Irene, the resident artist, who executed these paintings was responsible for making the bereaved’s dream a reality. She spoke five languages fluently, but only enough English to keep us confused. Her salad days were spent fleeing the Nazis and now, because she’d lost everything in the war, including her academic credentials, she was reduced to painting over huge enlargements of snapshots. Often the head of the subject in the original photo was pea-size and Mr. Catch would insist Mort blow it up to 16x20, thereby obliterating the facial features. It was Irene’s job to paint a face that would be somewhat recognizable to the widow. Much of the time, not because of Irene's lack of expertise, the finished portrait would make a paint-by-number picture look like an Art Institute masterpiece.
Completing the off the wall cast was Evelyn Bates, a society woman who’d fallen on hard times. She never quite came to grips with the fact that life had relegated her to soliciting portrait sales from survivors of the dead. She took great pains to maintain the pretense of working “just to keep busy…” but her hopelessly outdated wardrobe, and tales of forty-years past soirees signaled her denial.

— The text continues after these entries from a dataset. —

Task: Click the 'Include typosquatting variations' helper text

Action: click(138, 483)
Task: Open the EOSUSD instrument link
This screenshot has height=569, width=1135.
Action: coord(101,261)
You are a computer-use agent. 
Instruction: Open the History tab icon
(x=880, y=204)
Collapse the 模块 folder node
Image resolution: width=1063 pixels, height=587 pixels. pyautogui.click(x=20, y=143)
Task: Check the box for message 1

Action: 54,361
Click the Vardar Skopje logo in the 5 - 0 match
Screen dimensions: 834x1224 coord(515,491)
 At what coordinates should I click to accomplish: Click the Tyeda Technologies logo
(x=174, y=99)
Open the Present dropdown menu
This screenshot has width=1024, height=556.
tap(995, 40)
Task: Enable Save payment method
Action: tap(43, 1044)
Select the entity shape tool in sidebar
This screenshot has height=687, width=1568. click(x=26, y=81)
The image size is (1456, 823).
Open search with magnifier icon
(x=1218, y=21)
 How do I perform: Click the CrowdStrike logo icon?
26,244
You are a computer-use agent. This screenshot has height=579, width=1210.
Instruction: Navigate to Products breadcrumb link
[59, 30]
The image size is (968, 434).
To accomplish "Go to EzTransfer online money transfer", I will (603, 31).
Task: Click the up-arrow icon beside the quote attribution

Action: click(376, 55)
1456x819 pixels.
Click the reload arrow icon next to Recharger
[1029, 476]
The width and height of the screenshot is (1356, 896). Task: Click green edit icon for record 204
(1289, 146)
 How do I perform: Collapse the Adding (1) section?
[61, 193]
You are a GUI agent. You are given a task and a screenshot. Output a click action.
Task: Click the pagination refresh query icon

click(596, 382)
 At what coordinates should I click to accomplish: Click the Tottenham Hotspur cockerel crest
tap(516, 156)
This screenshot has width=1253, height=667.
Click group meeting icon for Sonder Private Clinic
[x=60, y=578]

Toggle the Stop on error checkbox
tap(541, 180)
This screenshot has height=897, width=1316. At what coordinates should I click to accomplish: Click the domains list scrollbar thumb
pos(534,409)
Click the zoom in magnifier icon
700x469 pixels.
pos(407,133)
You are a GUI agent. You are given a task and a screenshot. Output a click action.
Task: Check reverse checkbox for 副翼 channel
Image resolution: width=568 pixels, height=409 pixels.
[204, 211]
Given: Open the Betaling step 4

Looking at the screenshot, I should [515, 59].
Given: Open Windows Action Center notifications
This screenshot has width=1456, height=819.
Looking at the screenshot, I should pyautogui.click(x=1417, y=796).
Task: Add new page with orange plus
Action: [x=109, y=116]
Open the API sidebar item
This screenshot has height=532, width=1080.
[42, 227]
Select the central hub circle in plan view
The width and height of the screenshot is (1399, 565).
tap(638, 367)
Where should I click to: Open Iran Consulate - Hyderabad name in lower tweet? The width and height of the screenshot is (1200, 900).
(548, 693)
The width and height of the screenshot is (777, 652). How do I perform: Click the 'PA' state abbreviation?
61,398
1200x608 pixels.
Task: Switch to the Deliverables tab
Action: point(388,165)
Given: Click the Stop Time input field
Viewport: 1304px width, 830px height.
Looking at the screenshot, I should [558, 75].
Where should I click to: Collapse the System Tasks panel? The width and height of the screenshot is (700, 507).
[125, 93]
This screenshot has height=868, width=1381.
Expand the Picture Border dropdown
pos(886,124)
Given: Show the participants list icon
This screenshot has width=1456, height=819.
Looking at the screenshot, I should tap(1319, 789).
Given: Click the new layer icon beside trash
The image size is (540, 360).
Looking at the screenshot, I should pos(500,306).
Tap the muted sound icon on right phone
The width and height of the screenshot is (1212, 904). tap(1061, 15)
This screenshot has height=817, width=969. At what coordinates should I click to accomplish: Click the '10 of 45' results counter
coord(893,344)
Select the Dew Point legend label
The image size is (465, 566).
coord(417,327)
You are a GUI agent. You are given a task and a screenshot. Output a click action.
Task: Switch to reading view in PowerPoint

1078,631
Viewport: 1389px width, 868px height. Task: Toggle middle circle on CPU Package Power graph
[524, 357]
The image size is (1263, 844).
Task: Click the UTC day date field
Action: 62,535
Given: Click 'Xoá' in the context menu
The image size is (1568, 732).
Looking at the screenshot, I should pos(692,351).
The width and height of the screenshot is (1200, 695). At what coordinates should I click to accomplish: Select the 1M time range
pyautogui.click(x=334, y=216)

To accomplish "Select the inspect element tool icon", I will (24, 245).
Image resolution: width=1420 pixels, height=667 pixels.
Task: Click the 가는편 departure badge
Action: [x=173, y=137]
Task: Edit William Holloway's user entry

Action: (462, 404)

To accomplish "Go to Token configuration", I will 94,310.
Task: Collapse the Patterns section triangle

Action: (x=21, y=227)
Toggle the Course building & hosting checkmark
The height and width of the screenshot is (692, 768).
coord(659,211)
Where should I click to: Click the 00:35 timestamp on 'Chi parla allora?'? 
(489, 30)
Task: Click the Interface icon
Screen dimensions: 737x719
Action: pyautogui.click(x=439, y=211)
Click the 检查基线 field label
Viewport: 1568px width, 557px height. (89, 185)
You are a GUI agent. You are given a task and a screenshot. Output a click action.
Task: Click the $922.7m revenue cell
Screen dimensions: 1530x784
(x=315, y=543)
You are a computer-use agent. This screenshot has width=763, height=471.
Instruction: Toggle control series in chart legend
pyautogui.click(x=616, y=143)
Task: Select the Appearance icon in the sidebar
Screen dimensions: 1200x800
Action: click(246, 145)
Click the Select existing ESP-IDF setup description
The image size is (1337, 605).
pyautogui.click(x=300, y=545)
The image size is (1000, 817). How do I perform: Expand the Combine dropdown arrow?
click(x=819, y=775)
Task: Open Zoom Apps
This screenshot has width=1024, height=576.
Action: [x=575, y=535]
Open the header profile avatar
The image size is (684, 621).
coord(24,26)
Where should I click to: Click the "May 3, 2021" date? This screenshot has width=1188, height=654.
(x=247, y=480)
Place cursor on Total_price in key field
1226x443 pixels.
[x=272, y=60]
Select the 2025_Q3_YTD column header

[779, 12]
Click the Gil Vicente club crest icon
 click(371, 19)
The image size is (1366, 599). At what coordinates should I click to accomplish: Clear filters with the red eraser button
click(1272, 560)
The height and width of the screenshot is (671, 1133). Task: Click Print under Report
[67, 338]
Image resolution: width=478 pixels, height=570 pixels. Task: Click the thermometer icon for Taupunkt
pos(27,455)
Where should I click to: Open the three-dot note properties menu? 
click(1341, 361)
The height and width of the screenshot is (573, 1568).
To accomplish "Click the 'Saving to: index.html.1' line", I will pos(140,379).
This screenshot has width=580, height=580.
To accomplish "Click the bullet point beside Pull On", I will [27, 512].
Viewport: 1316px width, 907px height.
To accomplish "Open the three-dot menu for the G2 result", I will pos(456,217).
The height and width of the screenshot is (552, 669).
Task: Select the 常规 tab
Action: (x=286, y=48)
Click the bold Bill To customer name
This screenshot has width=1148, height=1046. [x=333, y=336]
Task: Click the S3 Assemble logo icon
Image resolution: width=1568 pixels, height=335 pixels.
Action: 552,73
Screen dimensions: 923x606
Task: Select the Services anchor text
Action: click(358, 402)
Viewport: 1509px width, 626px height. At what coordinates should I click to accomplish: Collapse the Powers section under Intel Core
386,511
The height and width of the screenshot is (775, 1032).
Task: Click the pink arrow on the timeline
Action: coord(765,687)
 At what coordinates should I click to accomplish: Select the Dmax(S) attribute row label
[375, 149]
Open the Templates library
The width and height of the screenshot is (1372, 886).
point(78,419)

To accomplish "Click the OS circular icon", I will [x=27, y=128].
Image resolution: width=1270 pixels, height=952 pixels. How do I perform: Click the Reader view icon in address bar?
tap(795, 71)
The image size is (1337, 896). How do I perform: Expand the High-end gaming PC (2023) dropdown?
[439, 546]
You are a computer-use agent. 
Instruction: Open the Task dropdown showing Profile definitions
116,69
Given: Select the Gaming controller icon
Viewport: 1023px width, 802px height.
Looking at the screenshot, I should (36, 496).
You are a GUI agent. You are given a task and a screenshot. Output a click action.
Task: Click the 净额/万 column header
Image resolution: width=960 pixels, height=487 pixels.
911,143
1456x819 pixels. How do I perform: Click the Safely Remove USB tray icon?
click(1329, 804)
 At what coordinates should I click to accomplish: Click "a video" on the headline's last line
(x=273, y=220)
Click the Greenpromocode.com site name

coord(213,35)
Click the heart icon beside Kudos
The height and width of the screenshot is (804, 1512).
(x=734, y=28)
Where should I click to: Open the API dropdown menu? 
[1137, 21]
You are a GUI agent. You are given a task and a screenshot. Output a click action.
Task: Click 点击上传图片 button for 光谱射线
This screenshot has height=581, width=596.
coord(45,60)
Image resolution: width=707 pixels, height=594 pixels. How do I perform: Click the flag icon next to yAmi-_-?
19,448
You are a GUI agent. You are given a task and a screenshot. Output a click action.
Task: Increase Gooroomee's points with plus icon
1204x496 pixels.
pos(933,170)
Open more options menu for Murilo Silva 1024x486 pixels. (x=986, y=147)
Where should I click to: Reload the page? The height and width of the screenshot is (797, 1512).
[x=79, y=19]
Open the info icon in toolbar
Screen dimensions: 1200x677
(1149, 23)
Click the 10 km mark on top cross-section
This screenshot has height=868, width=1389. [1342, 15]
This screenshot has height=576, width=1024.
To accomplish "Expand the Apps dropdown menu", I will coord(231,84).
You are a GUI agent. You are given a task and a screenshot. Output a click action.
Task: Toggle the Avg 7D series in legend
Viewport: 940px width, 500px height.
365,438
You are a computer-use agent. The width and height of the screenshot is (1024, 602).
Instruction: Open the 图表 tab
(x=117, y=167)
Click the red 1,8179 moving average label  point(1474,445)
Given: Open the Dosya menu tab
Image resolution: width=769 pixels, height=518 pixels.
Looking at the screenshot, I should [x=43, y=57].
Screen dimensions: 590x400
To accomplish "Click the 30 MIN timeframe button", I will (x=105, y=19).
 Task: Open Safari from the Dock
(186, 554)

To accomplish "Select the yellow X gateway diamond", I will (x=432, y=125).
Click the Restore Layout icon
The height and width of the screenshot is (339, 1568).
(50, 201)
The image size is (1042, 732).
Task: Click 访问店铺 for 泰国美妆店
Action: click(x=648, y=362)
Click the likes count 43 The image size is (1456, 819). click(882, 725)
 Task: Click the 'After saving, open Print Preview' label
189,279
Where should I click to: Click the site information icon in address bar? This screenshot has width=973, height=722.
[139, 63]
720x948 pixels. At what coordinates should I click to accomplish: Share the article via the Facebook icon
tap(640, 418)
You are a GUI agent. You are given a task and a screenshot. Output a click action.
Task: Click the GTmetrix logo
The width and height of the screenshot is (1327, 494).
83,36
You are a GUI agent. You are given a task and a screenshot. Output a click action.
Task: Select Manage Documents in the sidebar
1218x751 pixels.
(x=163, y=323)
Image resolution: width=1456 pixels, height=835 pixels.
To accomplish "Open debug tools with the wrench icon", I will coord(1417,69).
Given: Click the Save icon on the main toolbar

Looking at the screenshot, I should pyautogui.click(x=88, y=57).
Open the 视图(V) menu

It was an unusual group, but even more peculiar was the fact that there was no photgrapher on staff. Instead we had a series of photographers who would apply for the "vacancy," work like demons during their unpaid month-long "audition" photgraphing weddings, bar mitzvahs and debutante debuts and pray they'd get hired. They would cover a variety of events so Mr. Catch could get a "valid sample of your work," but, alas, at the end of a month they never quite had what it took. "You are a competent photographer, but you're missing that 'certain something' I can't explain," Mr. Catch would say. "You're just not a good fit for my North Shore clientele." It was a brilliant never-fail scam.
The Cabinet of Dr. Caligari had nothing on us--a talented addict, a wacko single mother, an ancient alcoholic widow, a delusional has-been with a dying husband, a Displaced Person who had lost everything in the war, an "auditioning" photographer and a broke college kid.
Trapped by circumstance, desperate for work, we were a captive crew ripe for exploitation which Mr. Catch scented like a foxhound.
Outside of the events captured by the "probationary" photographers, the dearly departed were the headliners. In the days when Kodak Brownie box cameras were considered high tech, when certain socio-economic groups cherished a snapshot of a loved one the way blue-bloods revered a John Singer Sargent portrait, Mr. Catch carved a predatory niche, and he never looked back.